-- RECORDS SHOWN follows --

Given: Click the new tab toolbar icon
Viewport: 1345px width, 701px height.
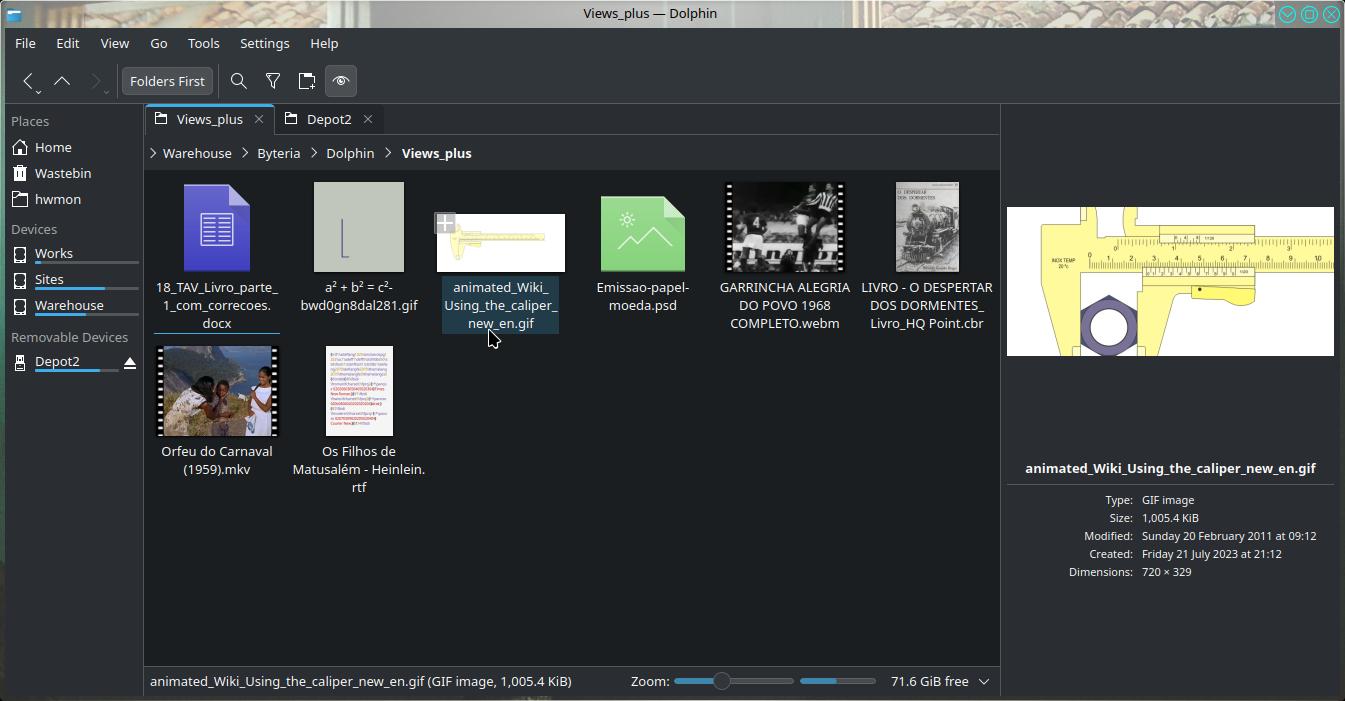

-- RECORDS SHOWN concluded --
-- RECORDS SHOWN follows --

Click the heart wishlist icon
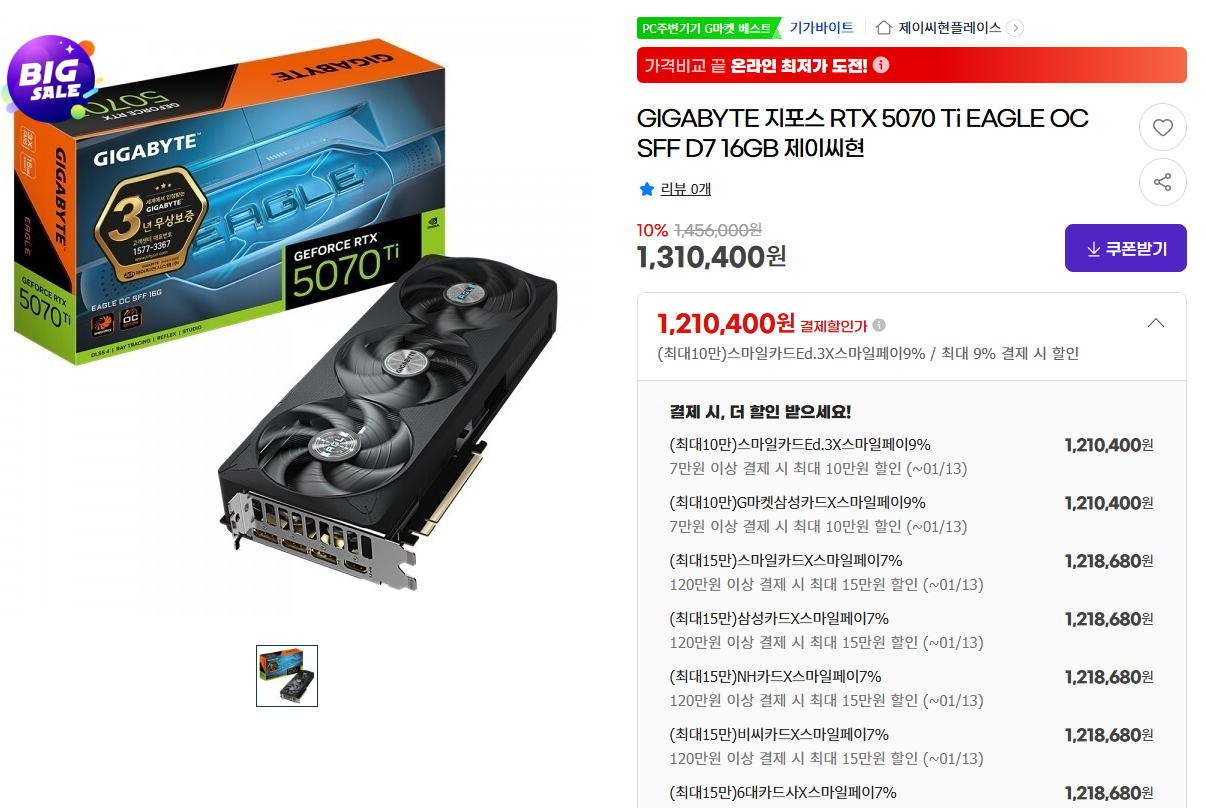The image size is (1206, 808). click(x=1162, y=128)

-- RECORDS SHOWN concluded --
-- RECORDS SHOWN follows --

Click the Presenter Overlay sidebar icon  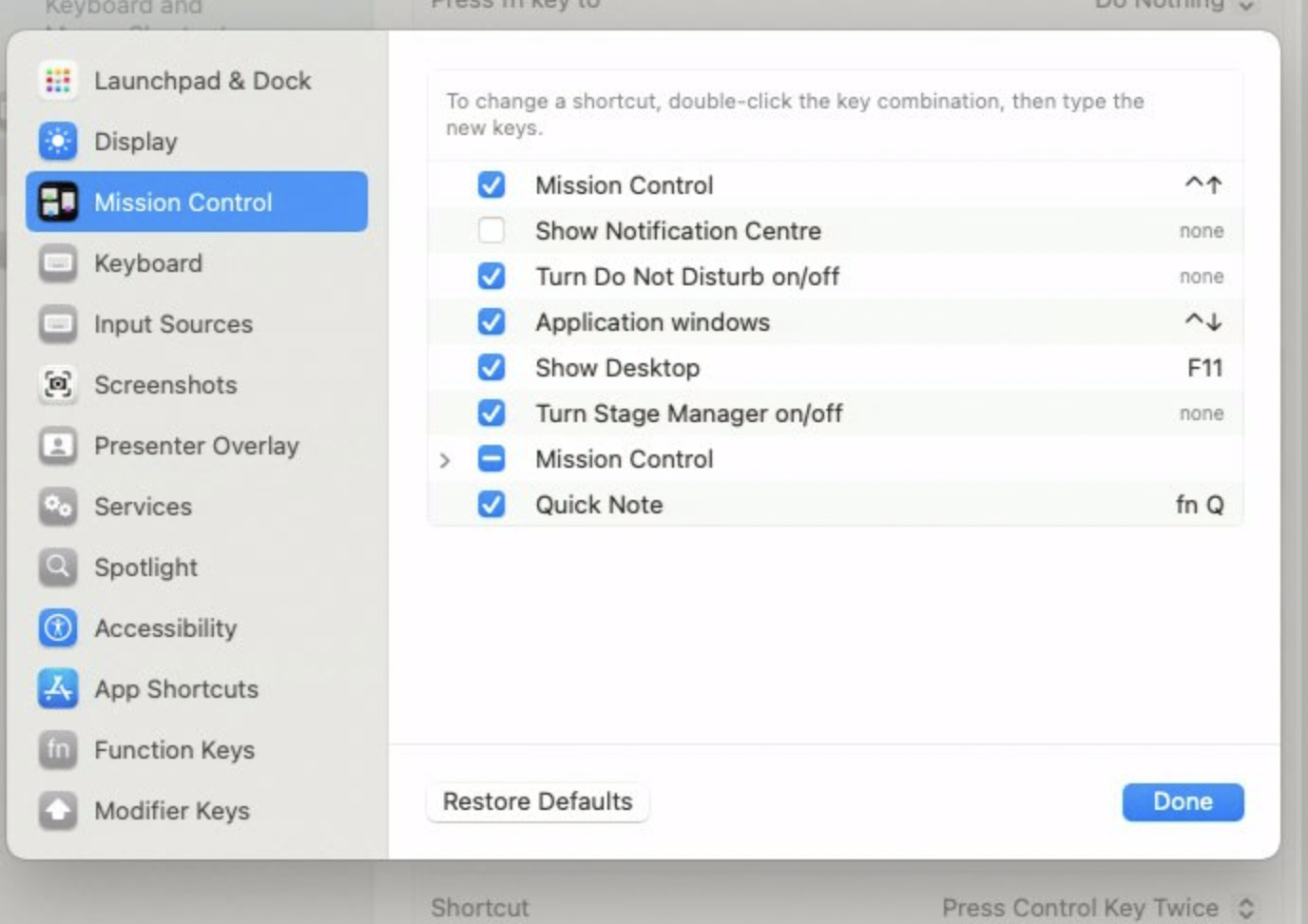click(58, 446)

-- RECORDS SHOWN concluded --

= EXERCISE DIRECTIONS =
Of the lines above, extract only those from the line with "Given: Click the new tab toolbar icon" to the line with "Viewport: 1345px width, 701px height.", both included, exactly as written.

= SOLUTION TO THIS TASK =
Given: Click the new tab toolbar icon
Viewport: 1345px width, 701px height.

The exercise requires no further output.